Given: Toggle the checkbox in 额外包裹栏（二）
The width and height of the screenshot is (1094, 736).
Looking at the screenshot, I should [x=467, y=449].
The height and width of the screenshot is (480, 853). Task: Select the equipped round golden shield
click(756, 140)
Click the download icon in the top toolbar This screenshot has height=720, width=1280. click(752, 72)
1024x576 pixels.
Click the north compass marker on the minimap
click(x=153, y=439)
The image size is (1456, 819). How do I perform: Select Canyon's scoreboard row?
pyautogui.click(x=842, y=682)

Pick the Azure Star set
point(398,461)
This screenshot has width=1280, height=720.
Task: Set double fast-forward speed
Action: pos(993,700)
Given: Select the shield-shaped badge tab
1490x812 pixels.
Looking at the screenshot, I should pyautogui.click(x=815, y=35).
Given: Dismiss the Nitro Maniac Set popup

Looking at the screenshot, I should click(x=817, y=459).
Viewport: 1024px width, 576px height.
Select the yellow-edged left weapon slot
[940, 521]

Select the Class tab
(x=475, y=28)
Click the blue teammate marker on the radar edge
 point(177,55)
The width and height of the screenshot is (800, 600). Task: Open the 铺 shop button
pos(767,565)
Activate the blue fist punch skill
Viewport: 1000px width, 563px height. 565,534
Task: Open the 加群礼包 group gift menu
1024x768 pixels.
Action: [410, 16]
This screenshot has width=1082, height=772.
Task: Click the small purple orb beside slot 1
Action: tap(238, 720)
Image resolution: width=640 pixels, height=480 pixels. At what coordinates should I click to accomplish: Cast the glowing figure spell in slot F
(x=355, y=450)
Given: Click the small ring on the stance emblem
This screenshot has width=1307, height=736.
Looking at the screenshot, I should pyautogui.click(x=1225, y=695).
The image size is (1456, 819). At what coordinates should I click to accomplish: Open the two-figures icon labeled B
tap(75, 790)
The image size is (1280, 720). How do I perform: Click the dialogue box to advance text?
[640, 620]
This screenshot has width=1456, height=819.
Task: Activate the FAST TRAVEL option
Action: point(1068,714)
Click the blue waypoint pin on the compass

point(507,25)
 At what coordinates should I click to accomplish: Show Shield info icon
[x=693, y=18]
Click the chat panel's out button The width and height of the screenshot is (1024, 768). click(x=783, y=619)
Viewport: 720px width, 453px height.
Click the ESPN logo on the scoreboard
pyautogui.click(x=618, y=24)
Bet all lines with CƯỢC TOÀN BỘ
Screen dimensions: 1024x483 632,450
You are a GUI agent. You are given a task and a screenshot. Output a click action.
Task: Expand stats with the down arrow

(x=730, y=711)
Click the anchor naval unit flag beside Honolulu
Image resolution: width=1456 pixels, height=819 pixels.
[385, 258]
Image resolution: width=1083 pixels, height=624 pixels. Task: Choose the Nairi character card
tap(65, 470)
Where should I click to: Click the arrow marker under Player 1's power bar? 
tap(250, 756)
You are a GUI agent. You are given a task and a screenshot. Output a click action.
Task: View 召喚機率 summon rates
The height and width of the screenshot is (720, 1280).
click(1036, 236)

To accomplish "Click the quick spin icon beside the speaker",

### Set exercise
Return the material verbatim, from its first line through the line containing "[x=693, y=18]", including both of those lines.

### Complete answer
Given: Toggle the checkbox in 额外包裹栏（二）
The width and height of the screenshot is (1094, 736).
Looking at the screenshot, I should [x=467, y=449].
The height and width of the screenshot is (480, 853). Task: Select the equipped round golden shield
click(756, 140)
Click the download icon in the top toolbar This screenshot has height=720, width=1280. click(752, 72)
1024x576 pixels.
Click the north compass marker on the minimap
click(x=153, y=439)
The image size is (1456, 819). How do I perform: Select Canyon's scoreboard row?
pyautogui.click(x=842, y=682)

Pick the Azure Star set
point(398,461)
This screenshot has width=1280, height=720.
Task: Set double fast-forward speed
Action: pos(993,700)
Given: Select the shield-shaped badge tab
1490x812 pixels.
Looking at the screenshot, I should pyautogui.click(x=815, y=35).
Given: Dismiss the Nitro Maniac Set popup

Looking at the screenshot, I should click(x=817, y=459).
Viewport: 1024px width, 576px height.
Select the yellow-edged left weapon slot
[940, 521]

Select the Class tab
(x=475, y=28)
Click the blue teammate marker on the radar edge
 point(177,55)
The width and height of the screenshot is (800, 600). Task: Open the 铺 shop button
pos(767,565)
Activate the blue fist punch skill
Viewport: 1000px width, 563px height. 565,534
Task: Open the 加群礼包 group gift menu
1024x768 pixels.
Action: [410, 16]
This screenshot has width=1082, height=772.
Task: Click the small purple orb beside slot 1
Action: tap(238, 720)
Image resolution: width=640 pixels, height=480 pixels. At what coordinates should I click to accomplish: Cast the glowing figure spell in slot F
(x=355, y=450)
Given: Click the small ring on the stance emblem
This screenshot has width=1307, height=736.
Looking at the screenshot, I should pyautogui.click(x=1225, y=695).
The image size is (1456, 819). At what coordinates should I click to accomplish: Open the two-figures icon labeled B
tap(75, 790)
The image size is (1280, 720). How do I perform: Click the dialogue box to advance text?
[640, 620]
This screenshot has width=1456, height=819.
Task: Activate the FAST TRAVEL option
Action: point(1068,714)
Click the blue waypoint pin on the compass

point(507,25)
 At what coordinates should I click to accomplish: Show Shield info icon
[x=693, y=18]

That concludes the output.